In today's study, researchers report on a comparison between mice undergoing life-long exercise (a wheel in their cage) versus more sedentary mice (no wheel). The authors note that the age-related onset of sarcopenia is much reduced in the exercising mice, which we could perhaps take as more of an indication of the harms of a lack of exercise than of the benefits of exercise per se. This is perhaps the least interesting part of the data and discussion, however. One of the points being made by the researchers is that the effects of life-long exercise are underestimated by the research community, because this intervention is not well studied in either mice or humans, at least in comparison to shorter periods of exercise commencing in old age.

The other point being made is that while it is known that exercise helps to blunt the loss of capillary density with age, the markers that the researchers assessed for cellular biochemistry related to angiogenesis, the creation of blood vessels, are not telling a story that matches up with the observed outcome. Thus the present understanding of the way in which exercise interacts with maintenance of capillary networks over the long term is probably incomplete, and there are other pathways to discover and investigate.

Capillary density is important in the operation of energy-hungry tissues such as muscle and the brain, being the road by which nutrients reach cells. Fewer capillaries means a lesser supply of nutrients and a consequent stress on cells and loss of tissue function. This issue of capillary densitry is probably a useful point of intervention, given safe strategies to adjust the operation of angiogenesis, such as VEGF gene therapy or CXCL12 upregulation via small molecule drugs.

Effects of lifelong spontaneous exercise on skeletal muscle and angiogenesis in super-aged mice

The effect of endurance exercise on sarcopenia is underestimated compared to that of resistance exercise. The reason for this is that the studies so far have mainly focused on therapeutic approaches after the onset of sarcopenia. In addition, large-scale epidemiological studies are difficult to control for variables that directly or indirectly affect endurance exercise. In the case of clinical studies, it is difficult to obtain various physiological phenotypes in the muscles following endurance exercise through research because long-term endurance exercise intervention over a lifetime is virtually impossible.

Our previous study indirectly demonstrated that the risk of premature death can be lowered by maintaining energy homeostasis in super-aged mice subjected to lifelong spontaneous exercise (LSE). Therefore, it was expected that the onset of sarcopenia caused by aging would be delayed or the risk of sarcopenia occurring during aging would be lowered if LSE that mimics endurance exercise is performed. We aimed to investigate the quantity and quality of skeletal muscle in 25-month-old super-aged mice (99-week-old, corresponding to a human age of at least 70 years), which corresponds to the late life of naturally aging mice used as a rodent model for sarcopenia. In particular, one of the key points of this study was to explain capillary density (expression of angiogenesis-related genes and angiogenic capacity), which is known to be closely related to endurance exercise, by integrating the results of our previous study.

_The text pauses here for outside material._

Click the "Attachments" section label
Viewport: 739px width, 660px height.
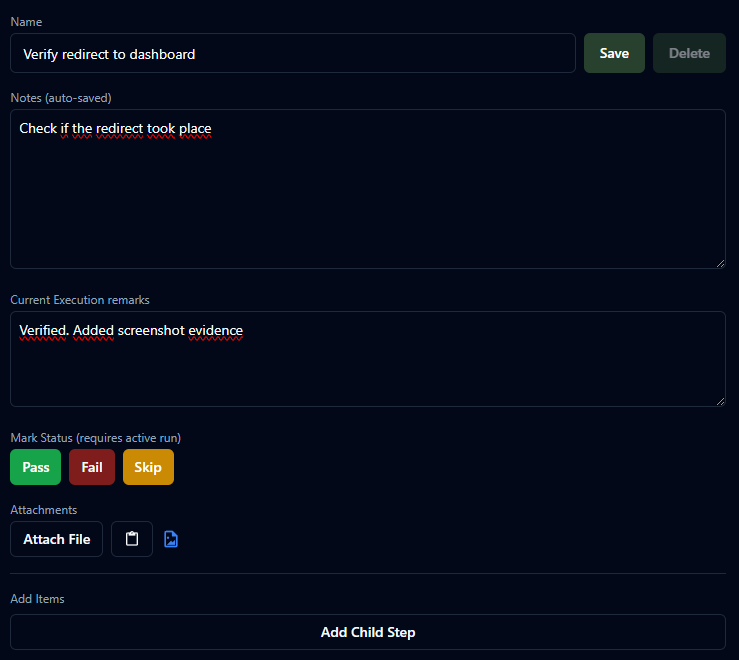click(43, 510)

Our findings show that LSE could maintain skeletal muscle mass, quality, and fitness levels in super-aged mice. In addition, ex vivo experiments showed that the angiogenic capacity was maintained at a high level. However, these results were not consistent with the related changes in the expression of genes and/or proteins involved in protein synthesis or angiogenesis. Based on the results of previous studies, it seems certain that the expression at the molecular level does not represent the phenotypes of skeletal muscle and angiogenesis. This is because aging and long-term exercise are variables that can affect both protein synthesis and the expression patterns of angiogenesis-related genes and proteins. Therefore, in aging and exercise-related research, various physical fitness and angiogenesis variables and phenotypes should be analyzed.